Kopi dan Cinta yang Tak Pernah Mati karya Agus Noor
Cerpen Agus Noor (Kompas, 11 Januari 2015)
KEBEBASAN selalu layak
dirayakan. Maka selepas keluar penjara, yang diinginkan ialah mengunjungi kedai
kopi ini. Kebahagiaan akan semakin lengkap bila dinikmati dengan secangkir
kopi. Hanya di kedai kopi ini ia bisa menikmati kopi terbaik yang disajikan
dengan cara paling baik.
Ada orang-orang yang
bersikeras mempertahankan kenangan, dan kedai kopi ini seolah diperuntukkan
bagi orang-orang seperti itu. Nyaris tak ada yang berubah. Meja kursi kayu
hanya terlihat makin gelap dan tua. Yang dulu tak ada hanya poster bergambar
siluet wajah lelaki berkumis tebal, yang terpasang dekat jendela. Ada tulisan
bawah poster itu, seperti larik puisi. Pada kopi ada revolusi, juga cinta yang
tak pernah mati. Ia tersenyum. Sejarah memang aneh: dulu lelaki itu
pembangkang, kini dianggap pejuang.
Beberapa orang di kedai kopi
langsung menatap tajam saat ia masuk. Ia mengenali beberapa dari mereka, para
pembangkang yang sejak dulu memang selalu berkumpul di kedai kopi ini. Ia tetap
tenang. Apa pun bisa terjadi. Mungkin seseorang akan menyerangnya. Sepuluh
tahun dalam penjara membuat kewaspadaannya makin terasah. Ia meraba pistol di
balik jaket. Sekadar berjaga. Kita harus selalu berhati-hati menghadapi
kebencian, batinnya, saat menatap anak muda penyaji kopi yang terus
memandanginya. Mata itu mengingatkan pada mata laki-laki yang dulu dibunuhnya.
Umur anak muda itu baru 11 tahun saat bapaknya mati. Kini terlihat seperti
banteng muda yang siap meluapkan dendamnya. Pemuda itu mengangguk pelan saat ia
memesan.
Panas udara siang membuat
aroma kopi terasa semakin kental. Tak akan pernah dilupakannya harum kopi yang
menenteramkan ini, seolah aroma itu dicuri dari surga. Ketika ditugaskan ke
kota ini, komandannya memberi tahu, agar tak melewatkan kedai kopi ini dari ‘daftar
yang harus dikunjungi’: Kedai kopi yang menyediakan kopi terbaik. Kedai kopi
yang bukan saja istimewa, tetapi juga berbahaya.
Bertahun lalu, ia dikirim ke
kota ini untuk menghabisi seorang pembangkang yang dianggap berbahaya bagi
negara. Saat itu demonstrasi nyaris meledak setiap hari.

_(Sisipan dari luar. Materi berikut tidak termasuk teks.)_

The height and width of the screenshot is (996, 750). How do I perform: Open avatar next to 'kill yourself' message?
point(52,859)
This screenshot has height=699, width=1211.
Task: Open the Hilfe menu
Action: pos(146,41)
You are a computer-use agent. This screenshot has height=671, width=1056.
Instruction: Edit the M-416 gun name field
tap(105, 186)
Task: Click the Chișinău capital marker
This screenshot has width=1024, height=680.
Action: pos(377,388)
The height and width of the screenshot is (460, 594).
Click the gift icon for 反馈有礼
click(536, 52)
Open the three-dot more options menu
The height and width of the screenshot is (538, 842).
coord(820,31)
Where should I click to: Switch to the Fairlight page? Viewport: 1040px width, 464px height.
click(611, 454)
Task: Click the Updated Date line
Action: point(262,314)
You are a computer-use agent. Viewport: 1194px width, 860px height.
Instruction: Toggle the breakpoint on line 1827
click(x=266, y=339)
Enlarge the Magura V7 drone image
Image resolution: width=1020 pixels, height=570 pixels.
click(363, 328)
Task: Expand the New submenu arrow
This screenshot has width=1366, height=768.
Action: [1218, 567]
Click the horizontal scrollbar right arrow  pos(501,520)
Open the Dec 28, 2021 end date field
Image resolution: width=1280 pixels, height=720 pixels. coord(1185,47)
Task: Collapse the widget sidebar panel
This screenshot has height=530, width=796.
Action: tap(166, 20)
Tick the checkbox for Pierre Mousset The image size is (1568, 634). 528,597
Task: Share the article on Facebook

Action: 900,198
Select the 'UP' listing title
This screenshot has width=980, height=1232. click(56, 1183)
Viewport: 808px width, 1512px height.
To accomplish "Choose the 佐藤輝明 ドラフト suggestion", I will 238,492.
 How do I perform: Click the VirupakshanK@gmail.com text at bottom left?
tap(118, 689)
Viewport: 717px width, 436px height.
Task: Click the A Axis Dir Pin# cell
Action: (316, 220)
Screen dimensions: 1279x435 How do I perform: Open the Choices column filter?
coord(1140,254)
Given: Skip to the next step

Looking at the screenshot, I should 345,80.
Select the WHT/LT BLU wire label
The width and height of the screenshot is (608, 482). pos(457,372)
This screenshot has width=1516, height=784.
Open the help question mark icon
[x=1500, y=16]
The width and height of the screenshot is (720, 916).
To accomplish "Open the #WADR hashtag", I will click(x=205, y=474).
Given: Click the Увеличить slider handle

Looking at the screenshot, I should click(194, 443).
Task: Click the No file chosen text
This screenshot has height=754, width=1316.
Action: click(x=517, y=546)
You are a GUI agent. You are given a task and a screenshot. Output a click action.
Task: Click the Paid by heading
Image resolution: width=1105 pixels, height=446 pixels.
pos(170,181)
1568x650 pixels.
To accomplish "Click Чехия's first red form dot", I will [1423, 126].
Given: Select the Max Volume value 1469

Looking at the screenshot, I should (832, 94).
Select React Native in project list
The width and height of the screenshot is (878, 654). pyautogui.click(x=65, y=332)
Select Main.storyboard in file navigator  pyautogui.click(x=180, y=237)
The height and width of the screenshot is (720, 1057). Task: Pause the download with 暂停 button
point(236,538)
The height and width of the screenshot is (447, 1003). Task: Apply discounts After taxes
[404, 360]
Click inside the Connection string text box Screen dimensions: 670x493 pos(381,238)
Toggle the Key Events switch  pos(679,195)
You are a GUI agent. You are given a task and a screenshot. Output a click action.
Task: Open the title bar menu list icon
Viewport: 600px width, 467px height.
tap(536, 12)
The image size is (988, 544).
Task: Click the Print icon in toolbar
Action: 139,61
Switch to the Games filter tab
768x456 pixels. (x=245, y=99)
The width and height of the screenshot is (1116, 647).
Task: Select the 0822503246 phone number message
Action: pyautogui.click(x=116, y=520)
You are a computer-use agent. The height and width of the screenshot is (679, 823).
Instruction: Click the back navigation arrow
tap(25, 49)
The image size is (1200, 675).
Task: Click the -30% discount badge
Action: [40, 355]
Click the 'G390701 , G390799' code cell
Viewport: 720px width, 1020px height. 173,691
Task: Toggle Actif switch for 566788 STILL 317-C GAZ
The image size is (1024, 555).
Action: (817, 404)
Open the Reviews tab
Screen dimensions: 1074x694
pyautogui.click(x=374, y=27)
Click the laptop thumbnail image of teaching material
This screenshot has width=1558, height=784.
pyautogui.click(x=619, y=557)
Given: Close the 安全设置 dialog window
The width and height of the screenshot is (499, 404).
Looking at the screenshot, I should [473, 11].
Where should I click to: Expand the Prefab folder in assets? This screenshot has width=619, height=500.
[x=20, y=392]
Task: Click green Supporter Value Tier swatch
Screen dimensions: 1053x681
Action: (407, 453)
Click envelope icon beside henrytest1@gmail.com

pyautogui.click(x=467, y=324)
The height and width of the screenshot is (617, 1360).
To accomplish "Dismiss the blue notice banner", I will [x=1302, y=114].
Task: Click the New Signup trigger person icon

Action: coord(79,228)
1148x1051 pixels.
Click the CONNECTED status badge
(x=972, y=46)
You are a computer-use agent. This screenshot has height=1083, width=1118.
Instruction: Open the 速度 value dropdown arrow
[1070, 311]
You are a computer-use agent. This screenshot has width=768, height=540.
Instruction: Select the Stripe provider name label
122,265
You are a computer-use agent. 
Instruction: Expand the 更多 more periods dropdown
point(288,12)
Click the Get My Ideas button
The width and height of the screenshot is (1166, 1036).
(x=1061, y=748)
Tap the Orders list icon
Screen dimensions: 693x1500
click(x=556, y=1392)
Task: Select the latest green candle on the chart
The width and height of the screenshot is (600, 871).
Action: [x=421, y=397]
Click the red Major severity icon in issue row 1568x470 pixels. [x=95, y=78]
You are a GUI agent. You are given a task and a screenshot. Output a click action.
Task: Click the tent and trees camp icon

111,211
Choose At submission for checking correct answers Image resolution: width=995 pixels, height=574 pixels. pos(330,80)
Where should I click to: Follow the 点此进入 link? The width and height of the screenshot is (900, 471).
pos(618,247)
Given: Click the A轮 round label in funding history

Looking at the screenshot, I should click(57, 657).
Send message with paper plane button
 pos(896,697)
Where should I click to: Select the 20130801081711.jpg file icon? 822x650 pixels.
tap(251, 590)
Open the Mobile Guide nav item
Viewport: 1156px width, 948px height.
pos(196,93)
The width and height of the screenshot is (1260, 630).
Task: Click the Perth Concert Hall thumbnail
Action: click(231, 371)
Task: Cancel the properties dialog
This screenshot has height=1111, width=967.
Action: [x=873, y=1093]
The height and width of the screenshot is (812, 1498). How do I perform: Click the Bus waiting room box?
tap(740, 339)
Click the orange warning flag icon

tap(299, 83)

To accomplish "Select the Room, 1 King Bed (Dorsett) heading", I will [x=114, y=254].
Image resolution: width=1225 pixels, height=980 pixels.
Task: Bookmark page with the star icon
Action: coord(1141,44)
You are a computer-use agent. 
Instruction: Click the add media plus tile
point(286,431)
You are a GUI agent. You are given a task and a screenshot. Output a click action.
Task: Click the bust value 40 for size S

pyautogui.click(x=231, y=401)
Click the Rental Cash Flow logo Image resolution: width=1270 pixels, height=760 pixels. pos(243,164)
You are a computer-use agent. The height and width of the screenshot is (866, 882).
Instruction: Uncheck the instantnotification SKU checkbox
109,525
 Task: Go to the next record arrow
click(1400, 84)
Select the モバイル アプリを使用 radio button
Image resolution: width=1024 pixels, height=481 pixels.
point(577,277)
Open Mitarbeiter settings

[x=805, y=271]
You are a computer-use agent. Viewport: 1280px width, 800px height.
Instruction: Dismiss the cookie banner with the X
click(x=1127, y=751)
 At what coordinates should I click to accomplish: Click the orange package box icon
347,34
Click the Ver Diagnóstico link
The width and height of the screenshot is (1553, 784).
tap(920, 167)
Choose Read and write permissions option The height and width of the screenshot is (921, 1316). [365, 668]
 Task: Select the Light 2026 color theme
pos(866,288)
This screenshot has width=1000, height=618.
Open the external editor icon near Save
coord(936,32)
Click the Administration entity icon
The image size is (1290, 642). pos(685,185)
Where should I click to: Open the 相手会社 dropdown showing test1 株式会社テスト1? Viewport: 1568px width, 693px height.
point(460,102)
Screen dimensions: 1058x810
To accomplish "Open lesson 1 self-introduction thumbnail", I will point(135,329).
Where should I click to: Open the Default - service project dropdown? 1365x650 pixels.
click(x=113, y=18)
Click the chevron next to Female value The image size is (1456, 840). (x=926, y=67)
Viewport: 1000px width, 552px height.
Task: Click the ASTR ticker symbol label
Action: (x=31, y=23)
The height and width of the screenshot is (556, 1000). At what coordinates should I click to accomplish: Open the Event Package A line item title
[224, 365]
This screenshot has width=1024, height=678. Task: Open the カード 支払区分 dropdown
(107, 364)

Kota ini menjadi kota
yang selalu rusuh oleh gagasan gila perihal kemerdekaan. Para perusuh itu,
begitu tentara menyebut, tak hanya bergerak di hutan-hutan, tetapi juga
menyusup ke kota, menyerang pos keamanan atau menyergap pasukan patroli
keamanan. Tentara melakukan pembersihan. Puluhan orang ditangkap, diculik dan
tak pernah kembali. Ada peristiwa yang tak akan pernah dilupakan oleh penduduk
kota ini, ketika suatu hari tentara mengeksekusi delapan anak muda di perempatan
pusat kota. Mereka diseret, dibariskan satu per satu, kemudian ditembak tepat
di kepala. Kekejian seperti itu terkadang diperlukan untuk menciptakan
ketakutan. Tapi siapa yang bisa membunuh gagasan? Kepala bisa ditembak sampai
pecah, tetapi gagasan akan terus hidup dalam kepala banyak orang. Peristiwa itu
mendapat protes keras, dan makin memicu perlawanan. Amnesty International
menekan pemerintah pusat. Saat operasi militer dianggap tak lagi efektif, ia
pun dikirim.
Sebagai agen intelijen
terlatih ia pun dengan cepat mengetahui, bagi orang-orang di kota ini kedai
kopi bukan sekadar tempat untuk menikmati kopi. Hampir di setiap jalan di kota
ini selalu ada kedai kopi. Rasanya tak ada penduduk kota ini yang tak menyukai
kopi. Di kedai kopi waktu seperti berhenti. Orang bisa sepanjang hari duduk di
kedai kopi untuk berkumpul, berbual atau menyendiri, mempercakapkan hal-hal
rahasia, kasak-kusuk perlawanan, juga tempat paling tepat untuk menyelesaikan
masalah. Pertengkaran bisa diselesaikan dengan secangkir kopi. Semua informasi
di kota ini akan dengan mudah didapatkan di kedai kopi.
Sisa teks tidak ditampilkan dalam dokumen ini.